Q-Rich and J-Crossover speak to Boardroom about HooperVision, NBA League Pass’ answer to the Monday Night Football “ManningCast.”
The NBA has been providing League Pass customers with alternate feed options since it started its bubble season in July 2020, but had not yet tried a regular broadcast featuring former players.
The addition of weekly game streams starring veteran hoopers Jamal Crawford and Quentin Richardson this season — the NBA’s answer to ESPN’s Monday Night Football “ManningCast” starring Peyton and Eli — has produced the NBA’s most-viewed alternate League Pass option to date, the league reports.
Known as NBA HooperVision with Jamal & Q-Rich, the weekly broadcasts provide a casual atmosphere, chemistry between two popular and well-connected former teammates, strong analysis, and a bevy of top-notch guests ranging from Kevin Durant and Tracy McGrady to J. Cole and Fat Joe. Crawford and Q call the action from their respective homes like the Mannings do, something that definitely appealed to them.
“It’s almost like you’re just sitting in the barbershop watching the game,” Crawford— the 41-year-old, three-time 6th Man of the Year winner who played in 20 NBA seasons— told Boardroom, “and you get a chance to learn from guys who did it at a level for a long time, so we know the nuances of the game.”
Richardson, a 41-year-old wing who played 13 NBA seasons, said the league approached him and Crawford and that they feel blessed that they were entrusted with this first feed without the aid of a traditional play-by-play voice.
As self-described trail-blazers and guinea pigs along for the ride with this project, Crawford said he loves opening the door for someone else to have a chance to do something like this in the future, while continuing to grow, have fun, and keep fans on the edge of their seats himself. Their acclamation into these roles wasn’t the easiest, but Richardson evolved into a facilitating role where he sets Crawford up and they then discuss the action on the court.
“It’s a perfect marriage as far as how we do things,” Crawford said. “We’re so much more comfortable and so much better than we were when we started.”
Richardson was a little more blunt.
“At the beginning, we had no clue what the hell we were doing,” he said. “But once we realized it was just basketball and we got repetitions, it was fine. Me and ‘Mal played together and have known each other for a long time. We have a million stories to share. As long as we got that opportunity and kept pushing, we were confident we could do it the right way.”
If Crawford and Q-Rich tried to be like the Manning brothers, this project definitely would not have worked. They’re just trying to connect with the culture and fans and differentiating themselves enough to convince viewers to switch from the traditional NBA broadcasts they’ve been used to their entire lives.
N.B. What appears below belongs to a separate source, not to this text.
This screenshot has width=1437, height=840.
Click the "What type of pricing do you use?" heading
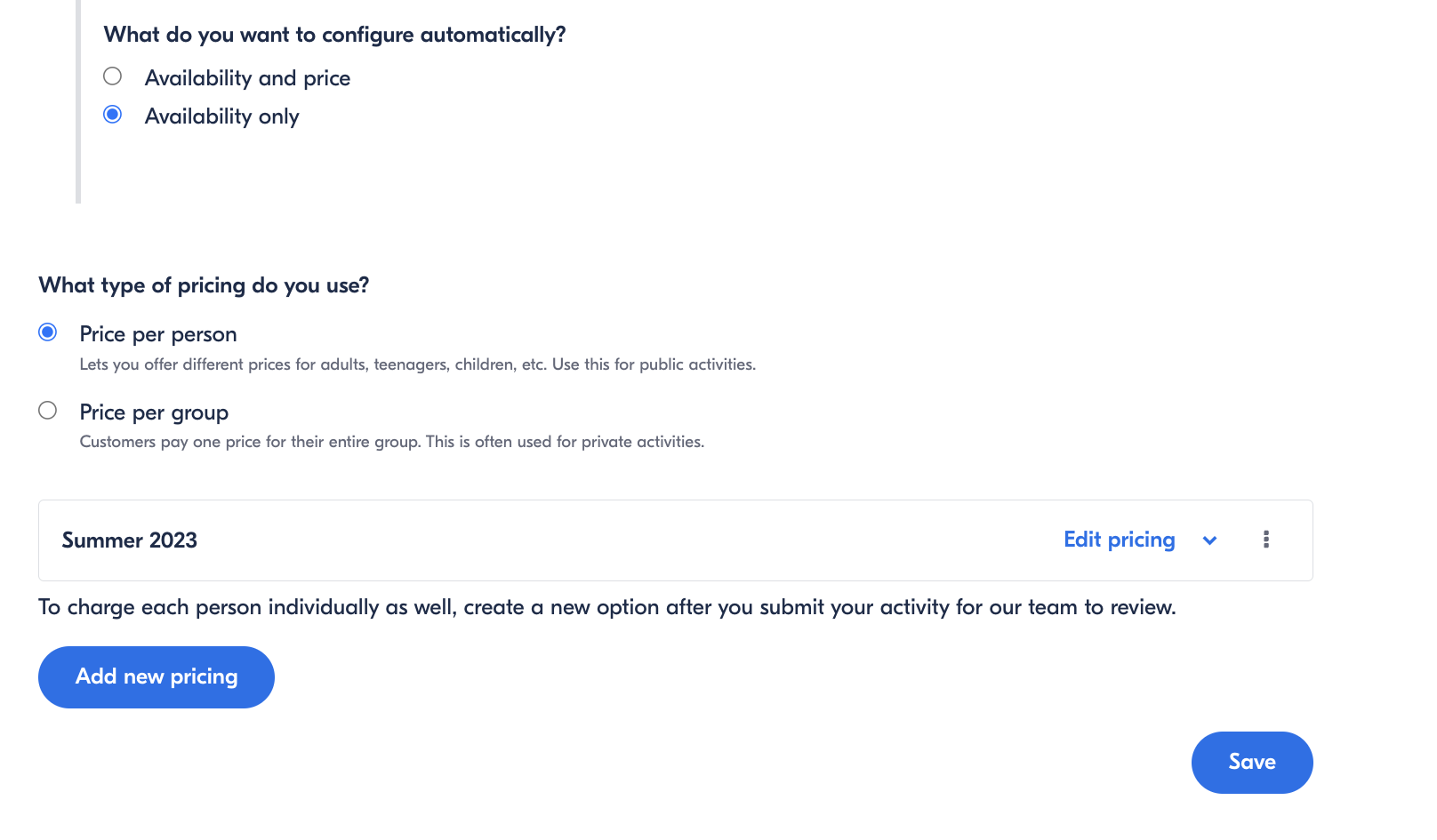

“They both have different, but complementary perspectives on the game. I think both of them having played for so long, having had such illustrious and recent careers, gives them a lot of different stories to tell about the players who are on the court and also allows them to have great relationships with the guests,” Sara Zuckert, the NBA’s Vice President and Head of Next Gen Telecast, told Boardroom. “Their perspectives and their chemistry together really created a great opportunity for us to bring this broadcast to life.”
Of the more than a dozen guests who have been on HooperVision so far, Richardson’s favorite is legendary rapper Q-Tip, who boasted an unexpectedly vast knowledge of the game.
“His knowledge, his fandom for the Knicks and everything that he had going on, how he was able to recall classic moments when he was in the arena, that one really connected with me,” Richardson said.
“I can’t remember a time where he’s actually done an interview recently. So he doesn’t talk often like that,” Crawford said of the iconic MC and producer. “So to hear him come on and tell stories, he actually started interviewing us at a point.”
Crawford’s favorite guest? Isiah Thomas, his childhood hero, former coach with the Knicks, and the reason he wore a No. 11 jersey as a pro. And despite having played for him, Zeke was the guest the Michigan product was most nervous for.
“It was because I love him so much,” Crawford said. “He made me feel like a kid more than every other guest we had.”
Crawford and Q-Rich were also quick to praise the NFL and ESPN’s embrace of the ManningCast format for helping HooperVision indirectly get off the ground. Without that, Crawford didn’t think it would’ve been so quick to give he and Richardson this platform without the Mannings’ success and popularity. It showed you can replicate the model of broadcasting from home and still appeal to fans around the world.
“We really understand that fans want to watch the game differently,” Zuckert said. “And so while we’re not looking to replace the traditional feeds, since we know a lot of people still like to hear that audio, our goal is to bring personalized options to fans, to really service the game the way that they want to see and hear it.”
Zuckert said the league may explore other player-driven feeds in the future because of Richardson and Crawford’s success. With betting and strategy-focused streams well entrenched on League Pass now in addition to HooperVision, the NBA is succeeding in its goal of giving fans more viewing options most days of the week.
And for Crawford and Richardson, it remains an easy sell. All they have to do is sit at home, watch basketball like they always do, and chop it up with amazing guests while entertaining and engaging fans around the world week after week.